Do you think about it? When you are in the dressing room of a new store that sizes their clothing differently? When the jeans size you usually wear don’t fit therefore making you frustrated? The sadness is an almost physical blow, causing self loathing and hate of your body. When you as a parent, a friend, a auntie or uncle look in the mirror and instead of seeing the awesome person you are all you see is the negative? Your mind, with the inner dialogue of frustration, anger turn emotionally abusive and yet you do it? You allow yourself to talk to yourself with poison tongue! You look in the mirror with loathing. Not caring that you are your child’s hero. That you are the one person that they look to as an example of what’s good and what’s bad. When nothing that you accomplish seem to matter as much as the fact you’ve went up a size?

I know this because of something that happened a couple months ago. I took my son to the doctor because he was broken out with a rash. The doctor asked him to take his shirt off. When the doctor stepped out for a moment my son, then 12, looked at his reflection in the mirror on the wall. He then turned to me and said “OMG mom look how fat I am!”.  He said this 3 or 4 times and was pinching his skin in disgust. I looked at him and was shocked! This child has to sit down, lean over and pooch out his stomach just to gather enough skin to pinch. I got up and went to him and hugged him. “Baby boy you are NOT fat!!! Please stop saying negative crap like that about yourself! You are perfect just how you are!”

This kid is my everything. The person I love most in this world, and there he was standing, looking at himself with hatred. I hugged him again and said,” son I don’t want you talking to yourself that way! That is not healthy. You are not fat at all. I don’t know why you would say that. Have kids at school been mean?”.

And then I was even more shocked when he turned to me and said “mom you do it all the time! You have my whole life, even when you were skinny. You have never said anything else when you look at yourself, but ugh I’m too fat. But to me you’ve always been perfect and beautiful. You’re my mom.”

HOLY CRAP! This child has learned many things from me, and I won’t lie and say they are all good, they’re not. But this is one thing that was never my intention of teaching my child.
I ignorantly assumed he wouldn’t be like me because he is a boy.
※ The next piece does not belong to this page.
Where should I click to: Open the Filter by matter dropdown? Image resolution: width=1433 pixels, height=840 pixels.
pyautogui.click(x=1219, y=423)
To be honest I have never thought negative body image would affect boys/men. Not at all. My father, brothers, uncles, not my past boyfriends… Non of them ever seemed to give a one thought to how they looked. Even my son’s father has never been into how he is built. Therefore I was ill equipped of knowledge that my own issues  was setting such a horrible example. How about you, are you or were you being the examples that you hope your children will be?